A guest blog by L M Thomas Group Marketing Assistant and University of Illinois Class of 2021 Ryan Smith
A successful person lives with intention.
Yes, there are more factors, but at the end of the day, no matter what someone’s bank account says, or social status is, if they are a successful person, they have goals and are actively pursuing them. For example, Conor McGregor, one of my favorite athletes of all time, has been quoted saying, “I am not talented, I am obsessed.” Successful people have a purpose, and realize that reality depends on them, and not the other way around.
You can be successful and unknown: that’s most successful people. There is a very strong argument for wanting to be successful and not wanting to be famous, especially today. I also don’t necessarily believe there is a set income that would qualify or disqualify someone from being successful. I do, however believe that all successful people share similar traits, for example, self-reliance, commitment, positivity, focus on their goals, confidence, and more.
How someone can someone make the switch into adopting this way of thinking and living?

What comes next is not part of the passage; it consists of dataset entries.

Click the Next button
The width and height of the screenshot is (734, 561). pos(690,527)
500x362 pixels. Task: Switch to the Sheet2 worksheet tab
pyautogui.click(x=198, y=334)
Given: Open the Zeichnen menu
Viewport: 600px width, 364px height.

Above all else, successful people don’t make excuses or misplace blame on other people or outside factors even when it could be considered completely rational to do so. You may have heard the phrase, “Everything that happens to you is your fault.” A successful person would agree with this statement while others may not. It is very easy to pick it apart and say, “Well I didn’t go to the gym today because the weather conditions caused too much traffic, so it’s not my fault.” That may be a fair statement, however: since successful people are intentional, follow-through and reaching their goals becomes non-negotiable.
A person acting with intention might instead check the weather the night before and go shovel, so that they are not stuck in that situation. This example applies to many areas of life. And when you start to listen for it, you may hear it coming from yourself or others around you. It is very apparent that many people are willing to concede their goals if their excuses are good enough. The great thing here is that accepting you are fully responsible for being in control of your life is liberating. To me, this mindset seems to be not only the most prevalent quality of successful people, but the easiest quality for anyone to attain who might not already be living a successful life.

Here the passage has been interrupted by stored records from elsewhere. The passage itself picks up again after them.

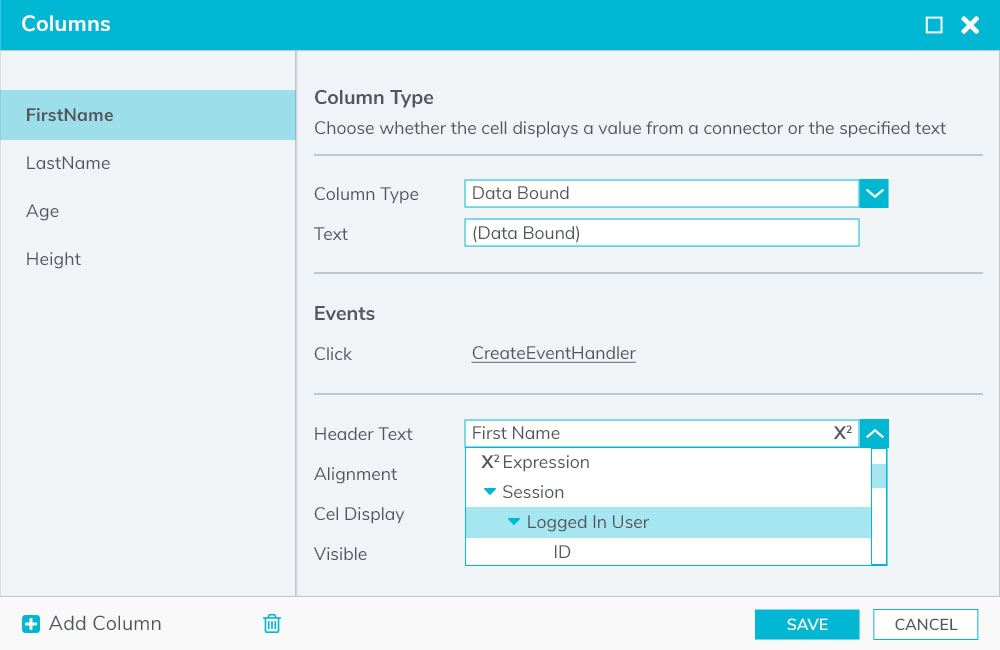Collapse the Session tree node
The height and width of the screenshot is (650, 1000).
[x=490, y=492]
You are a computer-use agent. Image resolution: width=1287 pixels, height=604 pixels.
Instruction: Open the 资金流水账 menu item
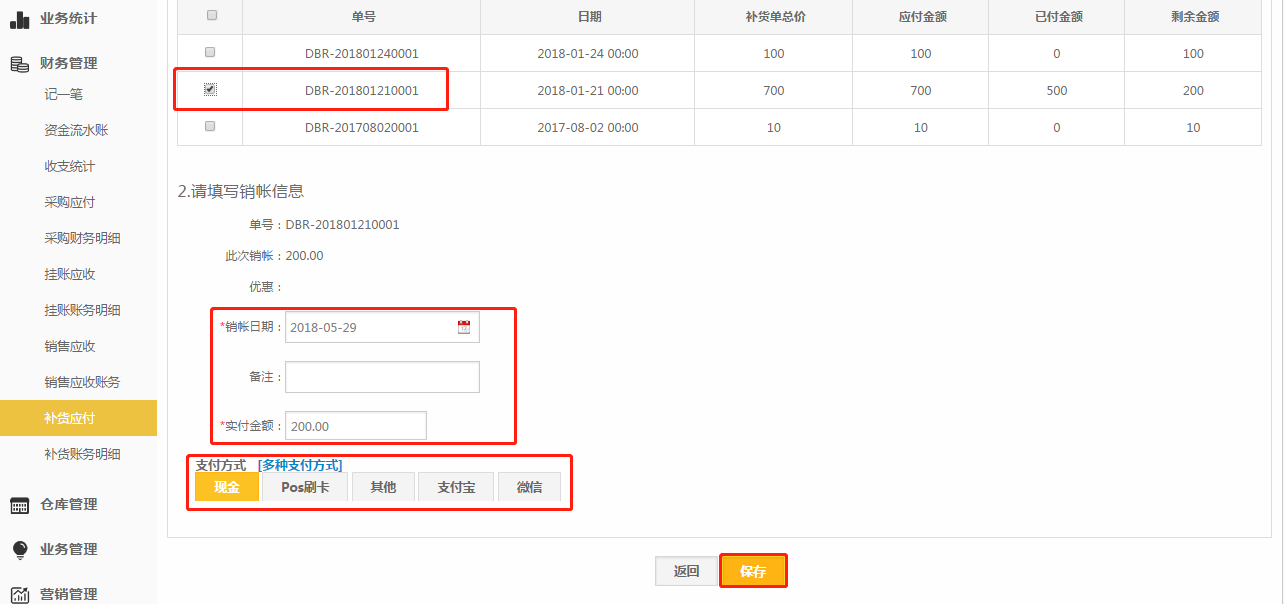pyautogui.click(x=76, y=130)
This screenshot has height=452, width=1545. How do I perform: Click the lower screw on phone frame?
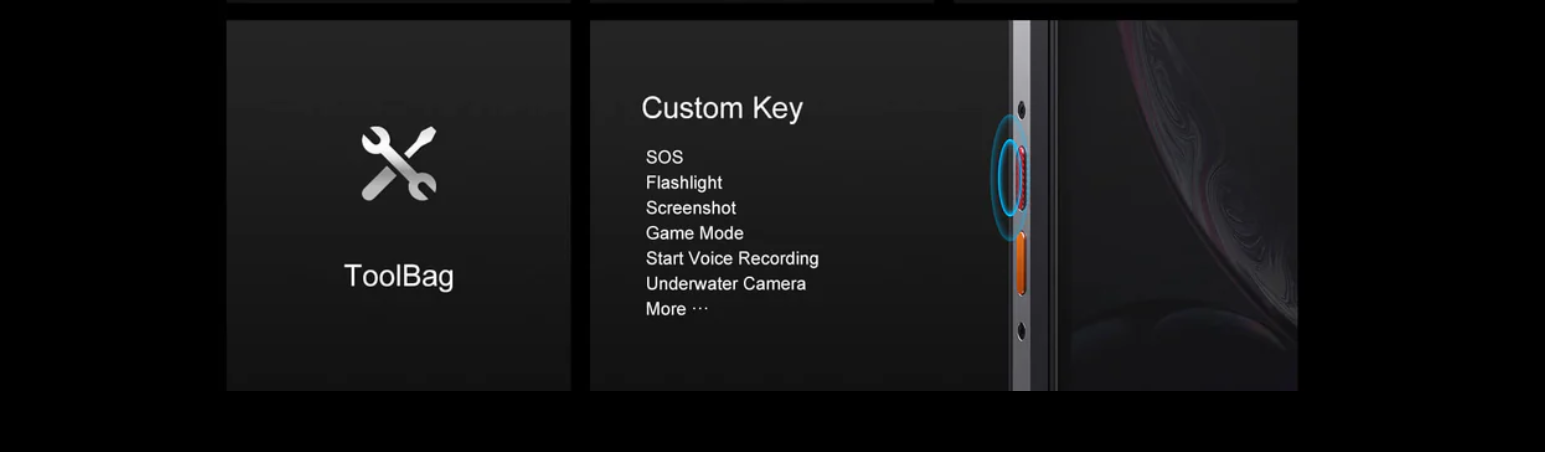1021,331
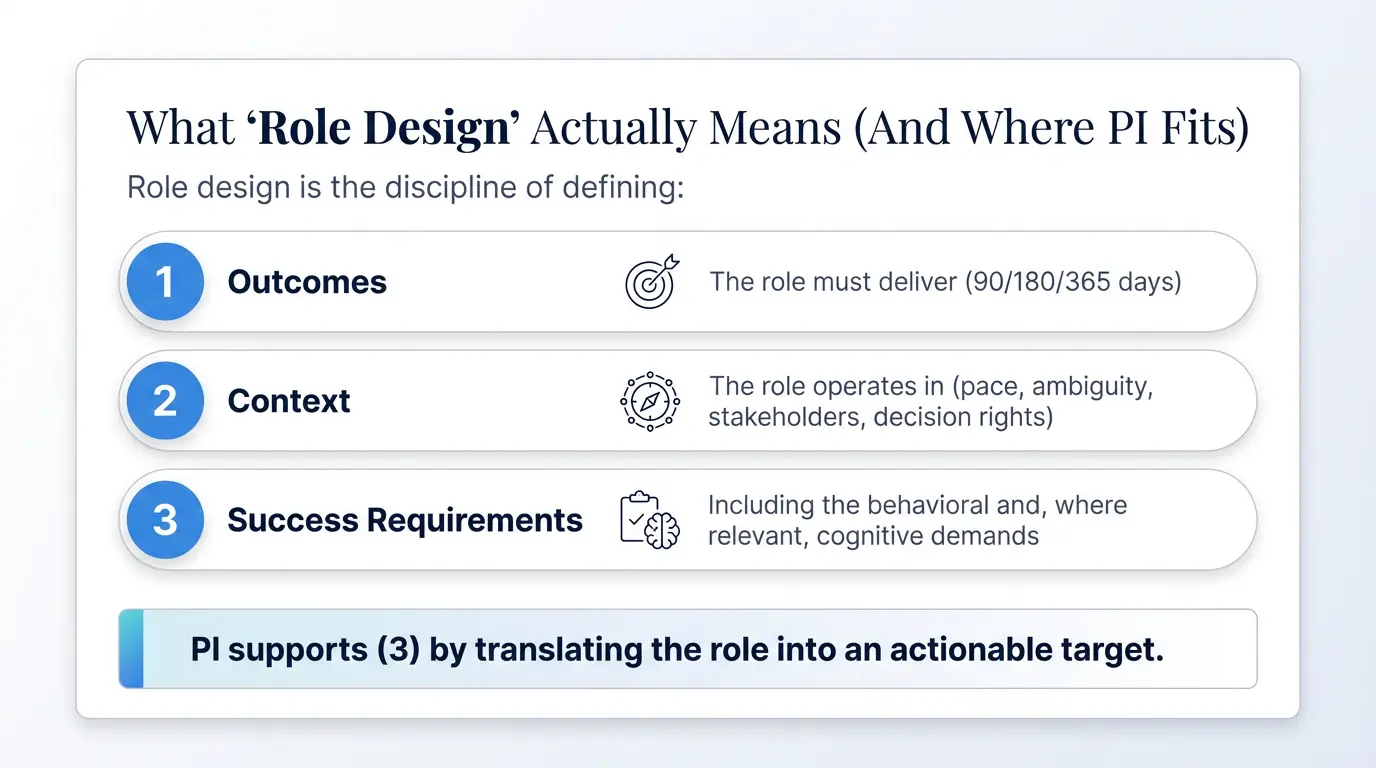Select the blue number 1 circle
The width and height of the screenshot is (1376, 768).
(165, 282)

When the opportunity arose to start blogging for the site, I wanted to make sure I wrote about something that interests me, but also benefits the readers. Eventually the series, "Habits of successful people”, was born. The irony of a college student telling people how to be successful does not escape me: in fact, I wouldn’t necessarily say I am a successful person just yet because I have a lot of things I still need to accomplish. Honestly, this series is meant to help me just as much as it is meant to help the reader, so I will be putting in the time to make sure good insights are drawn from this.
Each blog will focus on a single concept that is shared amongst people who have succeeded in their lifetimes. I may bring up famous people, or regular people from my life that are successful, but they all will have certain attributes/attitudes that align.